**DIRECTIONS FOR THIS TASK:** Only the lines below, from the one with "Image resolution: width=958" through the one with "has height=618, width=1104.", are to be written out, exactly.

-------- EXERCISE DATA --------

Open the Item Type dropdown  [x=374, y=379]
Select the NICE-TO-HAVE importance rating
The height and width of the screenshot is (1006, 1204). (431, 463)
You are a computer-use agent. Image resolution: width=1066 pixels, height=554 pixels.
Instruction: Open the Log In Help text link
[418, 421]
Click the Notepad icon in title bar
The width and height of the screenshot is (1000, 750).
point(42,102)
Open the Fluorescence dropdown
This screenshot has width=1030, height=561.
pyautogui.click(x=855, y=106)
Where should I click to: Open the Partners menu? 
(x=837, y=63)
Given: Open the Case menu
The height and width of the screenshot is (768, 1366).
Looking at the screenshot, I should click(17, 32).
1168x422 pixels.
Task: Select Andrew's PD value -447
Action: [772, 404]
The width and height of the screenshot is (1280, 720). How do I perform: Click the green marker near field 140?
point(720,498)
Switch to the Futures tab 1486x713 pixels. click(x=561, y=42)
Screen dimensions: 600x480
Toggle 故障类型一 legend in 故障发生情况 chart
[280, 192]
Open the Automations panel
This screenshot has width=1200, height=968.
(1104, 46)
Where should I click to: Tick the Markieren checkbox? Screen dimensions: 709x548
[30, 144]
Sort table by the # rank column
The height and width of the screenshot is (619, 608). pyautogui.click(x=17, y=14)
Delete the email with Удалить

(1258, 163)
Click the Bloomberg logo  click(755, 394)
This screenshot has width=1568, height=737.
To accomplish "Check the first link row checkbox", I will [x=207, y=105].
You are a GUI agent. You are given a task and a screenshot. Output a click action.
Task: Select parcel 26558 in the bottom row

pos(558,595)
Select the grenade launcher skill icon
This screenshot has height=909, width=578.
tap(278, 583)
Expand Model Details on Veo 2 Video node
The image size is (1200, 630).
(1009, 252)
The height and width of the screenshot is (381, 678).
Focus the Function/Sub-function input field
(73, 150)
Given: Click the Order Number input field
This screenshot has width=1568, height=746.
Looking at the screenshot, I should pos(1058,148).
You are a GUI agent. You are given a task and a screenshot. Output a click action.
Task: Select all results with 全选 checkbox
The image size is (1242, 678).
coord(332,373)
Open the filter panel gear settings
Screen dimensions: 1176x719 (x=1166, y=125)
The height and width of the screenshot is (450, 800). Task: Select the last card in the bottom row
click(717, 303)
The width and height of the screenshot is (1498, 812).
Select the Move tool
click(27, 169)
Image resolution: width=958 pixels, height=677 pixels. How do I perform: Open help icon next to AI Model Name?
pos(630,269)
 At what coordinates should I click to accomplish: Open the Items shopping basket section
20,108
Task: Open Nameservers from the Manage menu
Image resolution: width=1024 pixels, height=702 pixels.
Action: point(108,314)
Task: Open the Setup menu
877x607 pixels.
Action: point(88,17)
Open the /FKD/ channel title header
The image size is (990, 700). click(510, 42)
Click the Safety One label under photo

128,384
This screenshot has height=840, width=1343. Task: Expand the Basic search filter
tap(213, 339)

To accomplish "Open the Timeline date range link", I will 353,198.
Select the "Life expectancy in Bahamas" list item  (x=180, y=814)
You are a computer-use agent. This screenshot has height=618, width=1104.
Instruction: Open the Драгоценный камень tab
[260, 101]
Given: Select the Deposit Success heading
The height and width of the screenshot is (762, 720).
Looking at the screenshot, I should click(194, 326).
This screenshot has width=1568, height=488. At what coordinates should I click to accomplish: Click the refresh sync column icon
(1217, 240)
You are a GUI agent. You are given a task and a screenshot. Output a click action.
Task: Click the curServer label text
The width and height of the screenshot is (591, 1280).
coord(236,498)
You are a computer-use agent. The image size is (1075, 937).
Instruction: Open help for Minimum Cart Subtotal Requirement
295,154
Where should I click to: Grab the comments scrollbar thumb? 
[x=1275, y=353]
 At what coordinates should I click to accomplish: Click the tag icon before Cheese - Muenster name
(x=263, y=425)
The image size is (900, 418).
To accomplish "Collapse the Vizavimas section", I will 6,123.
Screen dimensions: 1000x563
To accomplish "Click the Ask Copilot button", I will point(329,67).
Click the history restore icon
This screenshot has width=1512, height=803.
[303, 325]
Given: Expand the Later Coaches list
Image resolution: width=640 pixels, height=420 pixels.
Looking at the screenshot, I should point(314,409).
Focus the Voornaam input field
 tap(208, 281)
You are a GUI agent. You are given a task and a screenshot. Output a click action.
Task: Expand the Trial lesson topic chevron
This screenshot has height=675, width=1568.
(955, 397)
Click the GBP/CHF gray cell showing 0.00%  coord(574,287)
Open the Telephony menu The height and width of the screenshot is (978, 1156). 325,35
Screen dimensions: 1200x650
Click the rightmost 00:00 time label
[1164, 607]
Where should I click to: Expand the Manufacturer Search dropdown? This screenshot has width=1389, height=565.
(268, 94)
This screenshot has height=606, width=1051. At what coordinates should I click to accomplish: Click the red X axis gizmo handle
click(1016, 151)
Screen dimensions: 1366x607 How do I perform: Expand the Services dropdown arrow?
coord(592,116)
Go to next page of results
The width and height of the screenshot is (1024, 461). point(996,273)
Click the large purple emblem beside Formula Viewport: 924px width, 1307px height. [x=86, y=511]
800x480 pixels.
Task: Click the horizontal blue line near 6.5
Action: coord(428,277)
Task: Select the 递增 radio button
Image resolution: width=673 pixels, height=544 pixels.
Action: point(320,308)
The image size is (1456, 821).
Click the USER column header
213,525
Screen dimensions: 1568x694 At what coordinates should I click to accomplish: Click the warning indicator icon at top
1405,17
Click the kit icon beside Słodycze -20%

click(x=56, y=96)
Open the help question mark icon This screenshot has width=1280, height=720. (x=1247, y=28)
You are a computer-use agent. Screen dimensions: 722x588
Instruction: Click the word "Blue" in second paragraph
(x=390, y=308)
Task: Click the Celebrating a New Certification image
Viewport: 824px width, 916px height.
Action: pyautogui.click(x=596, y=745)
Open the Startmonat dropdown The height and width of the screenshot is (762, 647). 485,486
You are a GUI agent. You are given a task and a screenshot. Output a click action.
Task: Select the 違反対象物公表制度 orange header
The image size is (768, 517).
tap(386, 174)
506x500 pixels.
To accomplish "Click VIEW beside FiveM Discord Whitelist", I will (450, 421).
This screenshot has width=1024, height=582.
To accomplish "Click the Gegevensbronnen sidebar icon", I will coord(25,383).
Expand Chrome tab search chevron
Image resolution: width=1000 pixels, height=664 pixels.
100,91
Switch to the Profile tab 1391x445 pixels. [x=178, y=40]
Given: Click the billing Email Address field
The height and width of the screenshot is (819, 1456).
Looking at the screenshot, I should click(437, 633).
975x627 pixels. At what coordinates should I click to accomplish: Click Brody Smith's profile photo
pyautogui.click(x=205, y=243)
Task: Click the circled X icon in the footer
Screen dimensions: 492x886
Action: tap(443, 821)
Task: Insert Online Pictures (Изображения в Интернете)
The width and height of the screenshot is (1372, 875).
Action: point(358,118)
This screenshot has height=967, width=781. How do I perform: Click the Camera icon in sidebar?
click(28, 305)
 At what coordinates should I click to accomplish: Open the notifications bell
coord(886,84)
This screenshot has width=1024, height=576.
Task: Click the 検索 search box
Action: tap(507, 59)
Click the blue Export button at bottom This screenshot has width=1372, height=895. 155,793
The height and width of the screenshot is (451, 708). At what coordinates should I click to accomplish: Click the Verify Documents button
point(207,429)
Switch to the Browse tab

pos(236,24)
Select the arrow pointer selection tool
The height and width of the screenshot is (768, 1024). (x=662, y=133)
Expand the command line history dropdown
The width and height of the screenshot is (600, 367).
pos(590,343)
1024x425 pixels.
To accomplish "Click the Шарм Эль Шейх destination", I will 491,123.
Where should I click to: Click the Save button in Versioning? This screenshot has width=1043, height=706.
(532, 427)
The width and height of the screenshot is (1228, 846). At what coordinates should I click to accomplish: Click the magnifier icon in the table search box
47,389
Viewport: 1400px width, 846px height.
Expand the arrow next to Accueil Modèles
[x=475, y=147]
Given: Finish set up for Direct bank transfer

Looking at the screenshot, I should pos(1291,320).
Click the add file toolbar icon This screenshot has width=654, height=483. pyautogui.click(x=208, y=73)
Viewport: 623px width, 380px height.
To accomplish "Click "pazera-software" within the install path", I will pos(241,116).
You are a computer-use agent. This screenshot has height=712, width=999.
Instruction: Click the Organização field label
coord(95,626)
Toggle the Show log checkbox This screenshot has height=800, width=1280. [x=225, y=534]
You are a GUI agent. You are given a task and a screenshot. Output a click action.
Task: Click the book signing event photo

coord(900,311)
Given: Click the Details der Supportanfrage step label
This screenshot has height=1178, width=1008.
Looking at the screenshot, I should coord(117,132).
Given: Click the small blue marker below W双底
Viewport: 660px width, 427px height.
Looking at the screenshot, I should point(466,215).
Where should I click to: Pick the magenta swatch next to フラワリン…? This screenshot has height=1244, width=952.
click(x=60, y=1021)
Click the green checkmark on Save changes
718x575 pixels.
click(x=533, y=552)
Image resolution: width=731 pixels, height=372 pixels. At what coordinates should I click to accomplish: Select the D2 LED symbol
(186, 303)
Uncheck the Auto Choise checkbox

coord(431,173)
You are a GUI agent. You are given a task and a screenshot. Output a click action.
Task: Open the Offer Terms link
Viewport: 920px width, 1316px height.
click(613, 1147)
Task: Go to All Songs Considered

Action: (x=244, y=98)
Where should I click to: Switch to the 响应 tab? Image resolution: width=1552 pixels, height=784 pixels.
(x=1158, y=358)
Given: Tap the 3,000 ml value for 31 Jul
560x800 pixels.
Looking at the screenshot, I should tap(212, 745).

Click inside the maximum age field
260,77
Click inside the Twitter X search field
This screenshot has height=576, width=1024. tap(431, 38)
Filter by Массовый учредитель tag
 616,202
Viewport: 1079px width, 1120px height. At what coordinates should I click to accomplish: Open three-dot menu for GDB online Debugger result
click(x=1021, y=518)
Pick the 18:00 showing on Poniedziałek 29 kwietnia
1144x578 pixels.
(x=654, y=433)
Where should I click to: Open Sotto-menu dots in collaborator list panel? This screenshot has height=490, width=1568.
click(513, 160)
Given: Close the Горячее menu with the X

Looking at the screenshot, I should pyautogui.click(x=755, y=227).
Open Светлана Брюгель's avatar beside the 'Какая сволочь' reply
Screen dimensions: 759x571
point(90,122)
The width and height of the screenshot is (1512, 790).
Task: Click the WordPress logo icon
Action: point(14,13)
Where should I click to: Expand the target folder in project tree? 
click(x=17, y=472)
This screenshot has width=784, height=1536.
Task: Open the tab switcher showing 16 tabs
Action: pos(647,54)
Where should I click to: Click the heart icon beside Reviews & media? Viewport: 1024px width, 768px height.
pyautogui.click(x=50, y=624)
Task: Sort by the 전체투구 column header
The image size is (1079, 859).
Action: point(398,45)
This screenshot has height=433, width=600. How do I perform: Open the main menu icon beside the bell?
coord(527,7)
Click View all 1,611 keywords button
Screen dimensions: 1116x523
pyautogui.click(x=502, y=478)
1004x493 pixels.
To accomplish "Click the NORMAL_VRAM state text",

--------

**ANSWER TO THIS PROBLEM:**
Image resolution: width=958 pixels, height=677 pixels. How do I perform: Open help icon next to AI Model Name?
pos(630,269)
 At what coordinates should I click to accomplish: Open the Items shopping basket section
20,108
Task: Open Nameservers from the Manage menu
Image resolution: width=1024 pixels, height=702 pixels.
Action: point(108,314)
Task: Open the Setup menu
877x607 pixels.
Action: point(88,17)
Open the /FKD/ channel title header
The image size is (990, 700). click(510, 42)
Click the Safety One label under photo

128,384
This screenshot has height=840, width=1343. Task: Expand the Basic search filter
tap(213, 339)

To accomplish "Open the Timeline date range link", I will 353,198.
Select the "Life expectancy in Bahamas" list item  (x=180, y=814)
You are a computer-use agent. This screenshot has height=618, width=1104.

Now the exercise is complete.